I was, once, when I was very small

and a summer storm came without warning

and lightning split the tree

under which I had been playing

and I was flung right across the courtyard.

That’s how it was.

Only this time I was not the child

but the tree

and the lightning filled me.

He asked, “Who touched me?”

and people dragged me away, roughly,

and the men around him were angry at me.

“Who touched me?” he asked.

I said, “I did, Lord.”

So that he might have the lightning back

which I had taken from him when I touched

his garment’s hem.

He looked at me and I knew then

that only he and I knew about the lightning.

He was tired and emptied

but he was not angry.

He looked at me

and the lightning returned to him again,

though not from me, and he smiled at me

and I knew that I was healed.

Then the crowd came between us

and he moved on, taking the lightning with him,

perhaps to strike again.

 

While Jesus tells her that her faith has made her well, messengers from Jairus’s house arrive to announce, “Your daughter is dead.

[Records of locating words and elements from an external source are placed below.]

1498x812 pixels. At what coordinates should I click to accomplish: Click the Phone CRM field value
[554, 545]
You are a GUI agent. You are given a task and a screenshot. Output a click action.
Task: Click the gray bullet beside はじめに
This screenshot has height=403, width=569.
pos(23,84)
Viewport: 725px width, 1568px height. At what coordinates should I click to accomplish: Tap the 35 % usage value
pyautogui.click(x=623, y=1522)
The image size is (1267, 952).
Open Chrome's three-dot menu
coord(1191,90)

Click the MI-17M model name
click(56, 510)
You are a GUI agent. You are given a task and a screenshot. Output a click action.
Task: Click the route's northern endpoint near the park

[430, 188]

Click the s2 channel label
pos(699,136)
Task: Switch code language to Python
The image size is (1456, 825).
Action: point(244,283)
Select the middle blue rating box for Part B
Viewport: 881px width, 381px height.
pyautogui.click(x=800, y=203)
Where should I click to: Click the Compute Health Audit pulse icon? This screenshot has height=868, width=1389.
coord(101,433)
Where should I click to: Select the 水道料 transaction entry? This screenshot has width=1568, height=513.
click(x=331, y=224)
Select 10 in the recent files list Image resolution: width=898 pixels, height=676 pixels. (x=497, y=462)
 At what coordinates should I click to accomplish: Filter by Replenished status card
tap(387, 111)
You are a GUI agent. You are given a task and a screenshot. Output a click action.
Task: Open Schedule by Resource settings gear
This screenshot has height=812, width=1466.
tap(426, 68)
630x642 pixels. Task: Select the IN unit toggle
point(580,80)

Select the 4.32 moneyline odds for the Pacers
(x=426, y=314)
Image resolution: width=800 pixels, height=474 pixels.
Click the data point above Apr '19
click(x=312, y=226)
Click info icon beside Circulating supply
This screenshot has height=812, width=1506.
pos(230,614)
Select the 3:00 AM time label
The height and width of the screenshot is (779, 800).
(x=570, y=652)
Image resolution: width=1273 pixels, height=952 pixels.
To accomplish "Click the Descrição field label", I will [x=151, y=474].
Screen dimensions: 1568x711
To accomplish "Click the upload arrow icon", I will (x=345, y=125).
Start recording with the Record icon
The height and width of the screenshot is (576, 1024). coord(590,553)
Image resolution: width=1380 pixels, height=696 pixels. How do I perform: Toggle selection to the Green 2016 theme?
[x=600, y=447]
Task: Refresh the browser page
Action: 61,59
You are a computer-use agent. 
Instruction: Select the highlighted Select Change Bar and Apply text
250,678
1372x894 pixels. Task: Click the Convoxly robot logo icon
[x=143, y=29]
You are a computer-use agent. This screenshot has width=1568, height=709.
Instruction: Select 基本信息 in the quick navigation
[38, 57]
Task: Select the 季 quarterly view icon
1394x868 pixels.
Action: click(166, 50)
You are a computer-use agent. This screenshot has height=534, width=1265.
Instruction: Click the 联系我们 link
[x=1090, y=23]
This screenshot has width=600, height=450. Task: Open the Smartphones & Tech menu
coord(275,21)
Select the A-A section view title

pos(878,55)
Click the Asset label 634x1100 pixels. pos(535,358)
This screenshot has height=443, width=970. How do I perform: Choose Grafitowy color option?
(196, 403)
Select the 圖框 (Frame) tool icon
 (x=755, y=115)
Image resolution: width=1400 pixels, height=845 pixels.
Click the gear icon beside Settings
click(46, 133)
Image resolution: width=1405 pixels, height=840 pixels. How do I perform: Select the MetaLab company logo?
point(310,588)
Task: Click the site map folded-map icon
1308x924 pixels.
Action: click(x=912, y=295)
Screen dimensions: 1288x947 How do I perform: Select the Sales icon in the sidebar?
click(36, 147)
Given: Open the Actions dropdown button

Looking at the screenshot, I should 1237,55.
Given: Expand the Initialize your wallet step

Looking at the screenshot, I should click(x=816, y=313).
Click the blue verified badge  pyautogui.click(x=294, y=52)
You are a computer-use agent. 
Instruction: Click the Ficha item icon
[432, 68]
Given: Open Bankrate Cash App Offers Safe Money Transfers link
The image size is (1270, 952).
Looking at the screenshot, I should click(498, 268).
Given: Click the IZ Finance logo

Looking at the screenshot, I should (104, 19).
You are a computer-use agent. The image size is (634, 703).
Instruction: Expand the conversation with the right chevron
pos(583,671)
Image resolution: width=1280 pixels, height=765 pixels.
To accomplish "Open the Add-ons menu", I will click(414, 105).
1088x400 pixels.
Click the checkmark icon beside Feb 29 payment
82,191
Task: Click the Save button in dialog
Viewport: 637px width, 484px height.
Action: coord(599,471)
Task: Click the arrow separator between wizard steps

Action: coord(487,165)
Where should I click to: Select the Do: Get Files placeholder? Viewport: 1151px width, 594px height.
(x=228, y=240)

Why trouble the teacher any further?” Try to imagine the look on Jesus’s and the woman’s face at this announcement. He has allowed this unnamed and broken woman to halt getting to Jairus’s house. She, out of desperation, had inadvertently delayed him from attending to the young woman. And now this. “Do not fear; only believe,” says Jesus to Jairus. He allows no one but Peter, James and John to press on with him and Jairus. When they arrive, people are already wailing and weeping in full-mourning. Jesus assures them that she is only asleep. The crowd of mourners laugh at him! As some in the crowd will ridicule him on the Cross. He puts them all out of the house except for the girl’s mother and father. Jesus takes the girl by the hand and says something in Aramaic, “Talitha cum!” That is, “Young woman, arise!” Arise. “Arise,” says the one who soon himself would arise from the dead.

 

The young woman immediately gets up and walks around the room! We are told she is twelve – the number of years the woman had suffered the discharge of blood. Jairus’s daughter is now of marriageable age in that time and place, and the woman in the crowd has been discharging blood the young woman’s entire lifetime. One a daughter of a prestigious family, the other a broken and unnamed woman. Despite an already relentless pace for over 24 hours, Jesus has time for them both. These stories are bound together in Mark for just that reason. Yet, for decades our Prayer Book lectionary had removed the story of the woman with the twelve-year discharge of blood from the Sunday readings so that all we were given was the story of Jairus’s daughter. We might ponder just why. Perhaps those who removed it felt it interrupted the flow of the story. Which in fact is how the life of mission and ministry often is – interruptions are essential to the life of faith. Or, perhaps the editors felt one story was more important than the other. Fortunately for us, the Revised Common Lectionary restored the integrity of the two stories just as Jesus restored the lives of both women – one privileged, the other desperate and even considered “pushy” by some. Determined to see Jesus is more to the point.

 

 As Mark tells the tale, Jesus gives the woman and the girl’s father all the credit – lives are restored because of their faith. Their lives are restored because someone like Jairus goes to Jesus to let him know of his daughter’s need. Or, like the unnamed woman, she knnows her need and goes to Jesus herself, letting nothing get in her way. Two very different women. Jesus gives both his full attention, compassion and power. His lightning.

 

That like the unnamed woman and Jairus, we too might we have faith and recognize our need to turn to Jesus, may God help us. That we might go to him and open the door of our hearts such that Jesus might enter, and be received, and abide eternally with us, as described in these stories of Jairus, his daughter, and the unnamed woman, may God help us. Amen.